**RECORDS FOR PROCESSING:**
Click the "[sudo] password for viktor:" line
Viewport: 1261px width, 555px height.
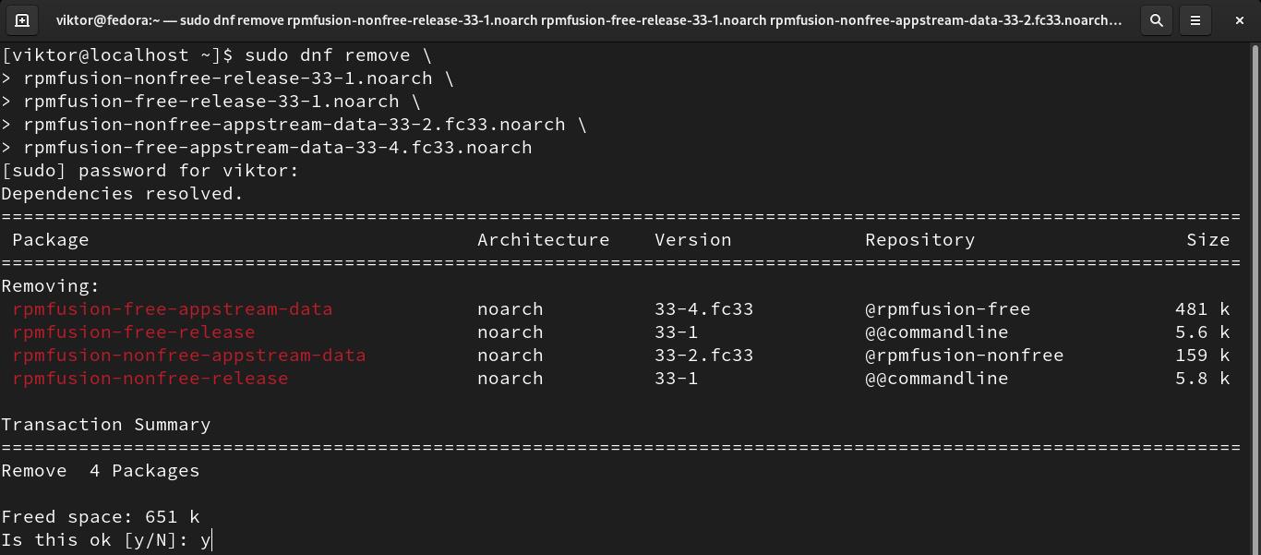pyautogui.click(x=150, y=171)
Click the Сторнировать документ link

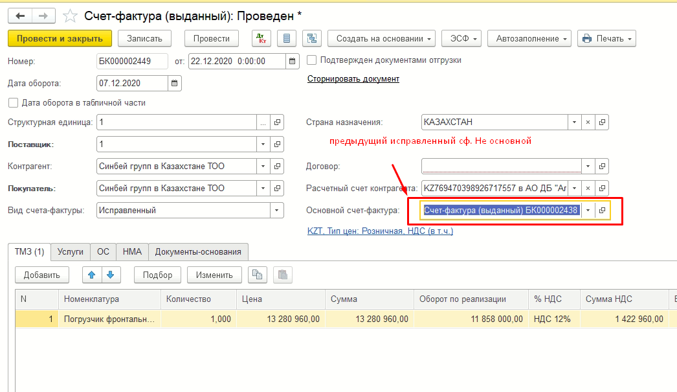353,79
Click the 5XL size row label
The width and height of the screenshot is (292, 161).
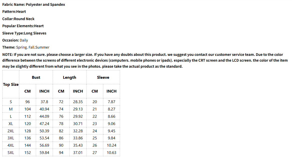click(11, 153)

**EXERCISE:** Without including any picture, set down the listing above exactly as it appears.

**SOLUTION TO THIS PROBLEM:**
Click the "[sudo] password for viktor:" line
Viewport: 1261px width, 555px height.
pyautogui.click(x=150, y=171)
Click the Сторнировать документ link

353,79
Click the 5XL size row label
The width and height of the screenshot is (292, 161).
click(11, 153)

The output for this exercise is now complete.